Rip died Dec. 11, 2014, after a 10-year remission from melanoma. That decade held satisfaction in work, service, and community theater.

At Princeton, Rip majored in English, but his life centered on the musical brotherhood of the Nassoons, of which he was president during his senior year. After graduation, Rip worked in his hometown of Indianapolis, then in Atlanta, where he met and married Debbie in 1979.

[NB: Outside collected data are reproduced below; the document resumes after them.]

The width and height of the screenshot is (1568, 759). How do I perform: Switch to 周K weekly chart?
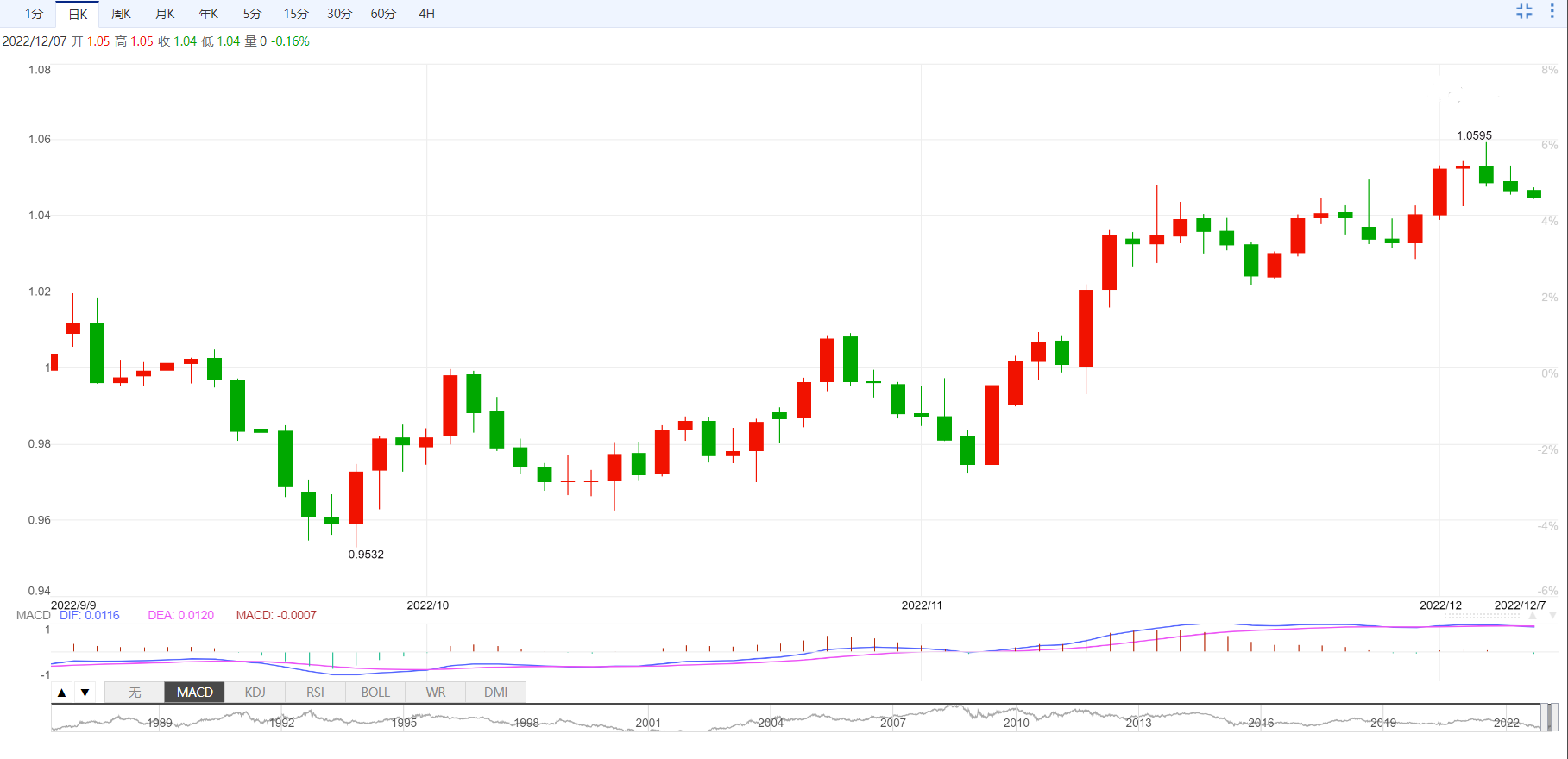pyautogui.click(x=122, y=14)
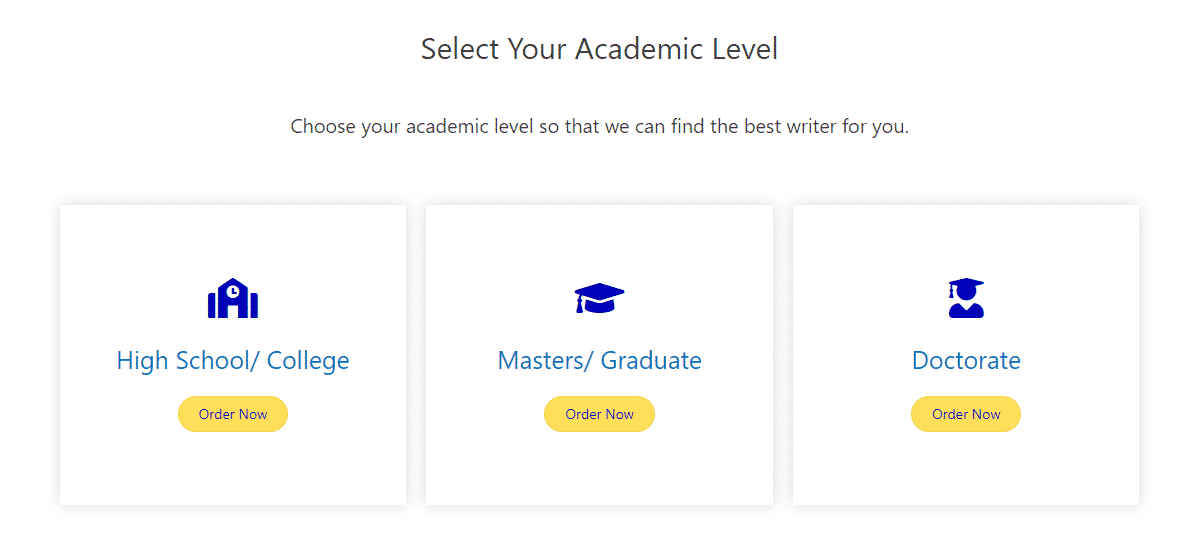The image size is (1202, 560).
Task: Click blank area of Doctorate card
Action: click(x=966, y=468)
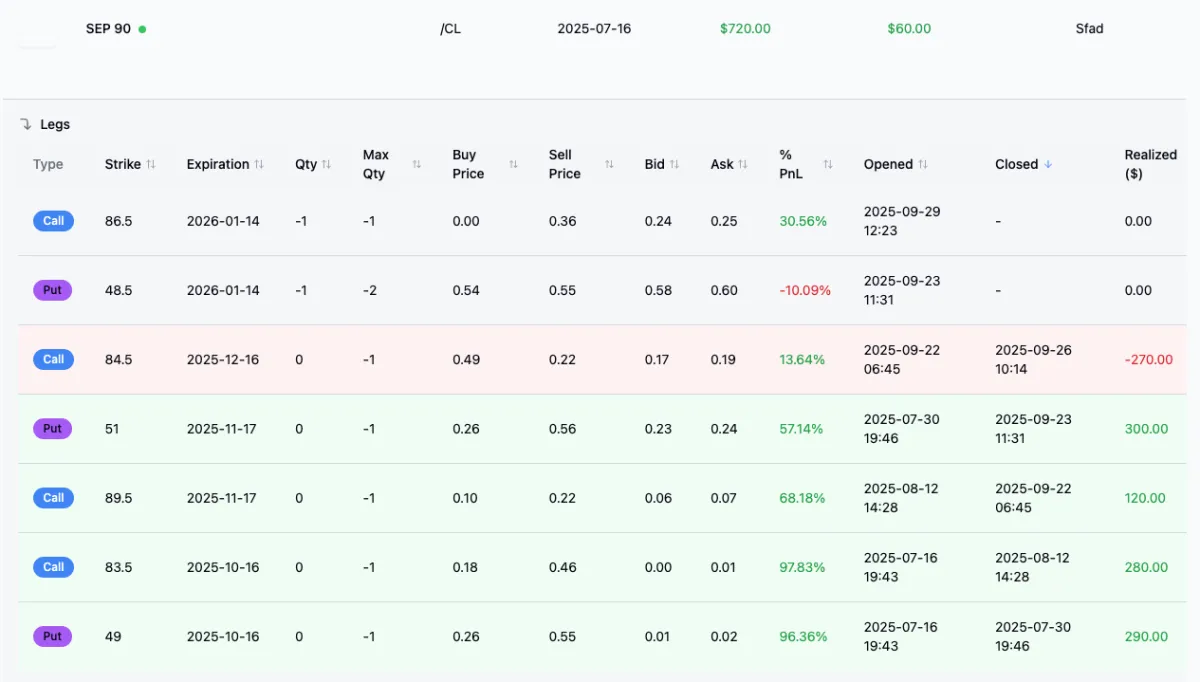Click the Type column header
Screen dimensions: 1200x682
[48, 164]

He earned an MBA at Harvard and worked for IBM until he left to start It’s Magic Productions, a multimedia company. The opportunity to help launch the organization GuideStar shifted Rip’s work path into the nonprofit world, where he wove his knowledge of technology into the arts and public education. Rip capped his career as executive director of the TechPoint Foundation, a nonprofit dedicated to ensuring that Indiana’s youth are a prepared workforce, and he implemented the first urban New Tech High School. Graduation rates there rose to double the district average, and the school continues to flourish.

After moving to North Carolina in 2009, Rip fell deeply into local theater and was rehearsing his role as King Arthur in Spamalot when he received his terminal diagnosis. He spent a beautiful, long, final summer in Northern Michigan.

To Debbie, their four children, Rip’s sisters, and wide circle of friends, the class sends deepest sympathy for a good life ended too soon.